Rewrite the listing, starting at its first line and ending at the line that contains "(x=435, y=497)", with each "screenshot" switched to "screen image". Keep everything else unchanged.
** START EXERCISE DATA **
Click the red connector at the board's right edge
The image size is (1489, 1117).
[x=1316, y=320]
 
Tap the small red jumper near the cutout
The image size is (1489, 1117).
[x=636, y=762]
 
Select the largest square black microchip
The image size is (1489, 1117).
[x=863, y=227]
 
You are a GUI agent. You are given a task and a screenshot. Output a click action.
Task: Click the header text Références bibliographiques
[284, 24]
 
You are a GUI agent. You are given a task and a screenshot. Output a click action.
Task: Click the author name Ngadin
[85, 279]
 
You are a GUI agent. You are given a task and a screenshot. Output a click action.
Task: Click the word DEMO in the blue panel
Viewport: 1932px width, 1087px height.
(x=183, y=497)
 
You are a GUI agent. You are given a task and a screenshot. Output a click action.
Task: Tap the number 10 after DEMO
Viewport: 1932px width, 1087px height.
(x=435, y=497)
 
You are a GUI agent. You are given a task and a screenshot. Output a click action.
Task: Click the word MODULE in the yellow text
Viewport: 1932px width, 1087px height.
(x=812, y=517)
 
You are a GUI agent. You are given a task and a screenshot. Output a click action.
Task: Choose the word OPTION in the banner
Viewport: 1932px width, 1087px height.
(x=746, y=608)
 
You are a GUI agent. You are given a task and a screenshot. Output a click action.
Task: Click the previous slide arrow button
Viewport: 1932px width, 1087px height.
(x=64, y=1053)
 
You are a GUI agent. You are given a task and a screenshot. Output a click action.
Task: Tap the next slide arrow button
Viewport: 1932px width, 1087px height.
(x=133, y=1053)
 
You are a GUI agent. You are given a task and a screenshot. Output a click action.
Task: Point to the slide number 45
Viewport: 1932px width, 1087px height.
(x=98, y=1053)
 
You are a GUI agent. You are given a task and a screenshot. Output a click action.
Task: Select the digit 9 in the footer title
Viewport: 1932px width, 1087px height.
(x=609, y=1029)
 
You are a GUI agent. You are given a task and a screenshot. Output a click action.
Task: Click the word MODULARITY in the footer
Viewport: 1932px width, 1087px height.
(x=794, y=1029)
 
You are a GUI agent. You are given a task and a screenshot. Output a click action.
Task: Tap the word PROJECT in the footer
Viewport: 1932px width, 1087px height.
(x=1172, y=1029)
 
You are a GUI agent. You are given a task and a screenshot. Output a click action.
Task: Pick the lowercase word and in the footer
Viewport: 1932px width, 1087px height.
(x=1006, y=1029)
** END EXERCISE DATA **
## EXPECTED OUTPUT:
Click the red connector at the board's right edge
The image size is (1489, 1117).
[x=1316, y=320]
 
Tap the small red jumper near the cutout
The image size is (1489, 1117).
[x=636, y=762]
 
Select the largest square black microchip
The image size is (1489, 1117).
[x=863, y=227]
 
You are a GUI agent. You are given a task and a screen image. Output a click action.
Task: Click the header text Références bibliographiques
[284, 24]
 
You are a GUI agent. You are given a task and a screen image. Output a click action.
Task: Click the author name Ngadin
[85, 279]
 
You are a GUI agent. You are given a task and a screen image. Output a click action.
Task: Click the word DEMO in the blue panel
Viewport: 1932px width, 1087px height.
(x=183, y=497)
 
You are a GUI agent. You are given a task and a screen image. Output a click action.
Task: Tap the number 10 after DEMO
Viewport: 1932px width, 1087px height.
(x=435, y=497)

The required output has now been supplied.